▶ [Document extract]:
The Company has entered into distribution agreements with liquidated damages in the event the Company cancels the distribution agreements without cause. Cause has been defined in various ways. It is management’s belief that no such agreement has created any liability as of September 30, 2019.

 

On December 18, 2018, Rockstar, Inc. (“Rockstar”) filed suit against Celsius in federal district court in the District of Nevada. Rockstar’s complaint alleges three claims for relief: (a) false advertising in violation of 15 USC §1125(a); (b) violation of the Nevada Deceptive Trade Practice Act; and (c) Nevada common law unfair competition. On January 30, 2019, Celsius filed its answer to the complaint denying the allegations by Rockstar, and setting forth certain affirmative defenses. On October 3, 2019, Celsius filed its motion for judgment on the pleadings or for summary judgment seeking a dismissal of the complaint because a) Rockstar produced no documents and took no discovery and has no facts to support its claims; b) Rockstar lacks a competitive injury sufficient for false advertising standing; c) Celsius’ product claims are subjective and not actionable; and d) Rockstar’s claims are really claims under the Food Drug and Cosmetics Act which have no private right of action. The motion is currently being briefed. Furthermore, discovery is closed and the Court is currently considering whether to permit additional time for discovery. Celsius believes that it has not committed the violations alleged, that it has strong defenses, and it intends to vigorously defend itself against the claims by Rockstar.

▶ [What this task involves]:
Copy out the entire passage on the distribution agreements and the Rockstar lawsuit word for word.

▶ [Given entries]:
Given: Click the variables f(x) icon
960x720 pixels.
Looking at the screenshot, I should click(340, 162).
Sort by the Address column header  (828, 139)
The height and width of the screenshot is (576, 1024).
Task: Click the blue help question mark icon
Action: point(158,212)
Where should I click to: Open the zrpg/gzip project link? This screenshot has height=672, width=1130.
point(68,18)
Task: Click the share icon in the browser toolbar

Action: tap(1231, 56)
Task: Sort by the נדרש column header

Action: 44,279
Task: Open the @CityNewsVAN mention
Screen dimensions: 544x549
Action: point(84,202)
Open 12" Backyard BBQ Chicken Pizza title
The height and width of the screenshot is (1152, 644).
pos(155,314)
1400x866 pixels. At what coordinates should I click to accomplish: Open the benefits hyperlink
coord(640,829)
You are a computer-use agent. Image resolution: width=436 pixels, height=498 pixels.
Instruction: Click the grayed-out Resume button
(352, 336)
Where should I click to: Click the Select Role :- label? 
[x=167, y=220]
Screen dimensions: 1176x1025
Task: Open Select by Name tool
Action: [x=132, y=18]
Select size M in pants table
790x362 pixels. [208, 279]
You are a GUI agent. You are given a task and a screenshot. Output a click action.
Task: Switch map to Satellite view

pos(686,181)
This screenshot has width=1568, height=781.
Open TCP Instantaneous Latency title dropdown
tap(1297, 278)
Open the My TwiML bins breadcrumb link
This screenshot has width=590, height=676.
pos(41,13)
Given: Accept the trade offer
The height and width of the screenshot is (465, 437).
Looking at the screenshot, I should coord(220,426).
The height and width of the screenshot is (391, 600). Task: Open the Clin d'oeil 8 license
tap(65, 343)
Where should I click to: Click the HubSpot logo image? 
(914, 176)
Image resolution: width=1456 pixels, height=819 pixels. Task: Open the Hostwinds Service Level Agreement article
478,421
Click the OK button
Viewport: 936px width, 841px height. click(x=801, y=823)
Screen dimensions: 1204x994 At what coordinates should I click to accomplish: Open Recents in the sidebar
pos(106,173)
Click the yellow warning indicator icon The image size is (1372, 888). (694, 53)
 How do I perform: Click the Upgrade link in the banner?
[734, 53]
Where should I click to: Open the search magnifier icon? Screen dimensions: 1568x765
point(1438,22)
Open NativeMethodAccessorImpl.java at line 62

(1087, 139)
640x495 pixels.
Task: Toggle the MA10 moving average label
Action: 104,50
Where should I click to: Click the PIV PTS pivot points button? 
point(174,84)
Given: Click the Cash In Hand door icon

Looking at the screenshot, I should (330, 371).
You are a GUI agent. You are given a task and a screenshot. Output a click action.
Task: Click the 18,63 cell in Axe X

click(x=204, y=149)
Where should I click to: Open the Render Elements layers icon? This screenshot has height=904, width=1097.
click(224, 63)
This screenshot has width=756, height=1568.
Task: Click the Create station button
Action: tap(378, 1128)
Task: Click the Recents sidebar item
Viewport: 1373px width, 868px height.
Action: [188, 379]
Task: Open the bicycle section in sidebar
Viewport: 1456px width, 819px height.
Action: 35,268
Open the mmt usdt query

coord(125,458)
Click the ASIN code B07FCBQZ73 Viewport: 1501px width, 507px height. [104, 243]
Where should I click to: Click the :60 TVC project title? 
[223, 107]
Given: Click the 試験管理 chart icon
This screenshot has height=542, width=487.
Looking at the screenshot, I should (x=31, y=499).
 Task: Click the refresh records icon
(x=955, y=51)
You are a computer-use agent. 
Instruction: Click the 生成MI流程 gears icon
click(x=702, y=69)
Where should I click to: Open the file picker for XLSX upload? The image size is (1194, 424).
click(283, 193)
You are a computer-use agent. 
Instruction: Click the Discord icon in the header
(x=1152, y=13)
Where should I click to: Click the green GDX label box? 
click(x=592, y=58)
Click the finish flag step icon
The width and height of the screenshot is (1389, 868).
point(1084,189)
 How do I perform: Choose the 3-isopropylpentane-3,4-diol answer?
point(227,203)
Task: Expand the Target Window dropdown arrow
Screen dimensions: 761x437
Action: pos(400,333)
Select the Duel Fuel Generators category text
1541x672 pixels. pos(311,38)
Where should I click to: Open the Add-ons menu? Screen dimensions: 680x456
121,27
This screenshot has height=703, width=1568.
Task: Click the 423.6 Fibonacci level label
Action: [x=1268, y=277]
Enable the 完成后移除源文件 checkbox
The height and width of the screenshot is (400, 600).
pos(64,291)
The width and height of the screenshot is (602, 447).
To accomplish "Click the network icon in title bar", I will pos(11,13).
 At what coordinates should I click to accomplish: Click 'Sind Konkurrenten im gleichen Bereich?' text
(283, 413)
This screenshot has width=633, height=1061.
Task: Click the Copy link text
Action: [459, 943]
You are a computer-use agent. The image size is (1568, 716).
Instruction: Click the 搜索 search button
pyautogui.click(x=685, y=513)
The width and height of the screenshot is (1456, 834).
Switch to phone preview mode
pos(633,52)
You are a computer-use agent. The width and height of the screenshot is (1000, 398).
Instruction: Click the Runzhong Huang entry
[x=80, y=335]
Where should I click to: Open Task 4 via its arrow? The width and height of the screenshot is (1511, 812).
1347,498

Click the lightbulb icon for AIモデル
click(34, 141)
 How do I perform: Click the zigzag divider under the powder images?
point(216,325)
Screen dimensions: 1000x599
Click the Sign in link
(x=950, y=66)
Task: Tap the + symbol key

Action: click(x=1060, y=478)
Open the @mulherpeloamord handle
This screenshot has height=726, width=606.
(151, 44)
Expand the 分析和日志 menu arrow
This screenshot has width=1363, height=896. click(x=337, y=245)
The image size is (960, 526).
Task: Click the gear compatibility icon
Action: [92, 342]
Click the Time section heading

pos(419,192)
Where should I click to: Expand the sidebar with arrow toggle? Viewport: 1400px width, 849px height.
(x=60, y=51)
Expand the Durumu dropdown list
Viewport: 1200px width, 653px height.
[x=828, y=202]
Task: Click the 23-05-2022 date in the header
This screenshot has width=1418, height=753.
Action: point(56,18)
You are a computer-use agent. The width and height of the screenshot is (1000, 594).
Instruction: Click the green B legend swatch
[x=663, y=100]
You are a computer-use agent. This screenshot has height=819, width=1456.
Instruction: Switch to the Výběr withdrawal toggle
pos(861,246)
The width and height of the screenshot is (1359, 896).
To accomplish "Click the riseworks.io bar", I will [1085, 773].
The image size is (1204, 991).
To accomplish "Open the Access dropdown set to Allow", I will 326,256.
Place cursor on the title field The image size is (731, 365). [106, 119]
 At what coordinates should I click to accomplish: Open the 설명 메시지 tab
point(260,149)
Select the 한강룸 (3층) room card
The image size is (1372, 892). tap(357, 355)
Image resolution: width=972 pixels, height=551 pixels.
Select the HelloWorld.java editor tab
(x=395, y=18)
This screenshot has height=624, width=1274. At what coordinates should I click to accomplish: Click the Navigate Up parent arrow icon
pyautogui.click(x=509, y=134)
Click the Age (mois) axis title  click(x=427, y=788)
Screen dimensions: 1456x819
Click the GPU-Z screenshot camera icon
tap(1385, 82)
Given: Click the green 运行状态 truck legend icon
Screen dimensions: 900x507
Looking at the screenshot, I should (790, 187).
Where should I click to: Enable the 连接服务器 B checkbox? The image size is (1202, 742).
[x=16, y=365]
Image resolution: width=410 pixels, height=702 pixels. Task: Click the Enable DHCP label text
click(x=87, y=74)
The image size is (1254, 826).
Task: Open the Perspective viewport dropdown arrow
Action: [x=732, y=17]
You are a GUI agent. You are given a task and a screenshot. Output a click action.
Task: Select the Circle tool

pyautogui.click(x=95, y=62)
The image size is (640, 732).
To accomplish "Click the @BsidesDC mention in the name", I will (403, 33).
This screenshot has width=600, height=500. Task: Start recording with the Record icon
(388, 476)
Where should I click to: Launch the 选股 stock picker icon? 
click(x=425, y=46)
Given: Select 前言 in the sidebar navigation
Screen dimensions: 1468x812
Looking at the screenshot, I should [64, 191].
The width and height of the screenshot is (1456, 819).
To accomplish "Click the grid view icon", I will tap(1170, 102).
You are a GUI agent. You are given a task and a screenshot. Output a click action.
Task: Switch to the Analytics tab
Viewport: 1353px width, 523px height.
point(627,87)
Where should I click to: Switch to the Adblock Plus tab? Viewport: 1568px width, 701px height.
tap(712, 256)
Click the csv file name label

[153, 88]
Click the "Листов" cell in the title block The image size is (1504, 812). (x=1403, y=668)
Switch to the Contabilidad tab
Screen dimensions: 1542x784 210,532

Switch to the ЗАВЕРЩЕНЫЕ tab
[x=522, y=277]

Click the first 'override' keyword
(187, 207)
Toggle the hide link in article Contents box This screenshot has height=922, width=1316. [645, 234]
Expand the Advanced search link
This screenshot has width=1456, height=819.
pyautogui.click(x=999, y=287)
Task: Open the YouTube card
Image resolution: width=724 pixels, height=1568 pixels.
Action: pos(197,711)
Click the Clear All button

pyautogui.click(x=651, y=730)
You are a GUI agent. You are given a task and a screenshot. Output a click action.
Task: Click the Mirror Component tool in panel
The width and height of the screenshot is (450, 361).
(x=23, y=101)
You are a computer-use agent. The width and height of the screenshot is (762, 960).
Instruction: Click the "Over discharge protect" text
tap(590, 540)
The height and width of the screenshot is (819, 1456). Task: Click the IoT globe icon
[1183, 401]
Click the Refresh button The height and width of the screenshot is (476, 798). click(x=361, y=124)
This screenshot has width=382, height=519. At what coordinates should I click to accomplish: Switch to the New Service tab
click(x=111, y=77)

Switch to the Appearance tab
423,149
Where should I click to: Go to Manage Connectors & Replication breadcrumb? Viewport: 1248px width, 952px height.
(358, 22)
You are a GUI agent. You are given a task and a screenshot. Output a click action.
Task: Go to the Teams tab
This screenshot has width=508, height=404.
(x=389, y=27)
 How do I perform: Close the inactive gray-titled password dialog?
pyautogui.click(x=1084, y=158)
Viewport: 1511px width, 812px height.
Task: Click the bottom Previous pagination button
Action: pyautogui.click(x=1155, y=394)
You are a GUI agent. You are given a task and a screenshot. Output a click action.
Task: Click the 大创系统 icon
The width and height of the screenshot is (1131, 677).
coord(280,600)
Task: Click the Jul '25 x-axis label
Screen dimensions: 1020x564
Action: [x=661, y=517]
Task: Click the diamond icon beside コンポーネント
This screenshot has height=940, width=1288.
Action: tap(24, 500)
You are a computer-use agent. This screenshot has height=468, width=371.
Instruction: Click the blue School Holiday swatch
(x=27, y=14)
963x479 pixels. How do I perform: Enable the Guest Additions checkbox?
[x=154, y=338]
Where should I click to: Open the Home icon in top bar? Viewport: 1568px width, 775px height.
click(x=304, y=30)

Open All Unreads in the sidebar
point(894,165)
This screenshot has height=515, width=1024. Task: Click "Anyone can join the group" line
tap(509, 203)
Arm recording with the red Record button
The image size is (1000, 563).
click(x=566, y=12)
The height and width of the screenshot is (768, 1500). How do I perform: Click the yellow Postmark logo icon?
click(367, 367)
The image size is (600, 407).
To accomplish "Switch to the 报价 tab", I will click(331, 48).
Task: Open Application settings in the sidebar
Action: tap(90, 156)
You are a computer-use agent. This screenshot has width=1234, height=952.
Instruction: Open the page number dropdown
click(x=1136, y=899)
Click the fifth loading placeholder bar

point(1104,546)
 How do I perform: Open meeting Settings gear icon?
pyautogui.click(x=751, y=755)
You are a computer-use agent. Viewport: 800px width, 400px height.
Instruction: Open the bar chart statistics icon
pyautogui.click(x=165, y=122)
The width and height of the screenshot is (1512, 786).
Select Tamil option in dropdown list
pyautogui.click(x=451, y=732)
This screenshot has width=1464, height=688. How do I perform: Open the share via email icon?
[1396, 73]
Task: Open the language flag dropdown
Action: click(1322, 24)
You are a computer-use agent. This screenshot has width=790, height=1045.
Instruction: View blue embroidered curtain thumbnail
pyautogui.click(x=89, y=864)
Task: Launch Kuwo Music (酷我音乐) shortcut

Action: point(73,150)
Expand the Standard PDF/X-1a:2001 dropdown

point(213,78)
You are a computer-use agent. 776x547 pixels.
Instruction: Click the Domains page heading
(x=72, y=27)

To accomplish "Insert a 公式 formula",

▶ [Output of the task]:
The Company has entered into distribution agreements with liquidated damages in the event the Company cancels the distribution agreements without cause. Cause has been defined in various ways. It is management’s belief that no such agreement has created any liability as of September 30, 2019.

 

On December 18, 2018, Rockstar, Inc. (“Rockstar”) filed suit against Celsius in federal district court in the District of Nevada. Rockstar’s complaint alleges three claims for relief: (a) false advertising in violation of 15 USC §1125(a); (b) violation of the Nevada Deceptive Trade Practice Act; and (c) Nevada common law unfair competition. On January 30, 2019, Celsius filed its answer to the complaint denying the allegations by Rockstar, and setting forth certain affirmative defenses. On October 3, 2019, Celsius filed its motion for judgment on the pleadings or for summary judgment seeking a dismissal of the complaint because a) Rockstar produced no documents and took no discovery and has no facts to support its claims; b) Rockstar lacks a competitive injury sufficient for false advertising standing; c) Celsius’ product claims are subjective and not actionable; and d) Rockstar’s claims are really claims under the Food Drug and Cosmetics Act which have no private right of action. The motion is currently being briefed. Furthermore, discovery is closed and the Court is currently considering whether to permit additional time for discovery. Celsius believes that it has not committed the violations alleged, that it has strong defenses, and it intends to vigorously defend itself against the claims by Rockstar.